The Constitution Project's Task Force on Detainee Treatment is an independent, non-partisan group that produced a report comprehensively documenting the United States' descent into torture. The Task Force released a 600-page report today. Among the Report's many conclusions:
U.S. forces, in many instances, used interrogation techniques on detainees that
constitute torture. American personnel conducted an even larger number of
interrogations that involved “cruel, inhuman, or degrading” treatment. Both
categories of actions violate U.S. laws and international treaties. Such conduct was
directly counter to values of the Constitution and our nation.
and
There is no firm or persuasive evidence that the widespread use of harsh interrogation
techniques by U.S. forces produced significant information of value. There
is substantial evidence that much of the information adduced from the use of such
techniques was not useful or reliable.
The Senate Intelligence Committee approved its own
6,000 page report, which similarly concludes that torture occurred and was ineffective at gleaning intelligence, but Congress refused to release the report publicly. Shame on Congress.
Along the same vein, the Obama administration has said it wants to "look forward, not backward" on torture, and the Justice Department has declined to prosecute any of the government officials who ordered torture, the doctors who supervised it, the lawyers who justified it, or the agents who actually tortured people. Shame on the Obama administration.
(The Justice Department instead chose to prosecute Central Intelligence Agency (CIA) whistleblower John Kiriakou, who refused to participate in torture and helped exposed the torture program).
The Task Force places much of the blame for torture on the high-level officials that ordered and authorized the practices, but finds that culpability also lies with the lawyers who rationalized torture. The report found that:
Lawyers in the Justice Department’s Office of Legal Counsel (OLC) repeatedly gave
erroneous legal sanction to certain activities that amounted to torture and cruel,
inhuman or degrading treatment in violation of U.S. and international law, and in
doing so, did not properly serve their clients: the president and the American people.
Under Attorney General Eric Holder, the Justice Department
absolved the torture memo authors (Jay Bybee and John Yoo) of any professional accountability for torture.
Despite the obvious ethical violations in rationalizing torture, I am the only Justice Department attorney who was referred the bar associations where I'm licensed in connection with a torture case (that of so-called "American Taliban" John Walker Lindh), and I blew the whistle in that case. (One bar referral is still pending a decade later).
The Task Force was also critical of the excessive secrecy surrounding the torture program:
The high level of secrecy surrounding the rendition and torture of detainees since September 11 cannot continue to be justified on the basis of national security.

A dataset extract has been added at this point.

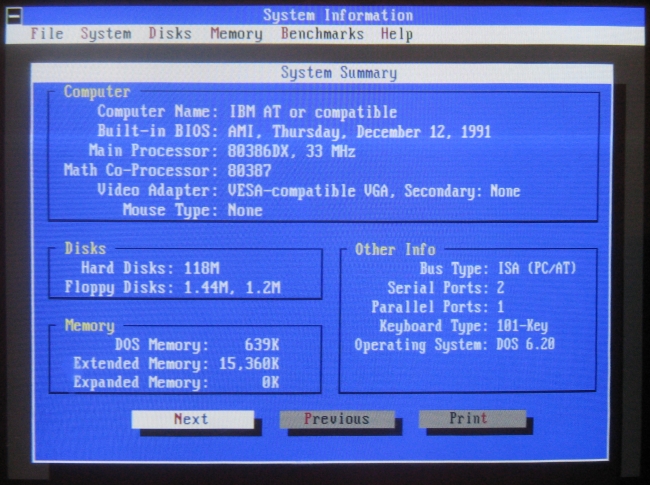
Task: Open the File menu
Action: click(x=47, y=34)
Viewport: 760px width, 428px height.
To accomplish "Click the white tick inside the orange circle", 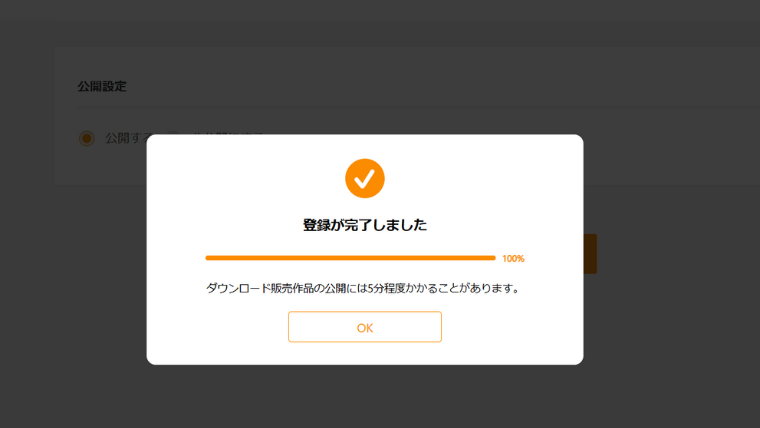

If national security is no longer a justification for secrecy, as the Task Force concludes, then the only reason for continued secrecy is to cover-up torture and cover for the officials who perpetuated the torture program. (I've
written about the lengths to which the executive branch - particularly the CIA - has gone to protect and promote torturers).
Gandhi said:
A nation's greatness is measured by how it treats its weakest members.
We have been protecting the wrong people.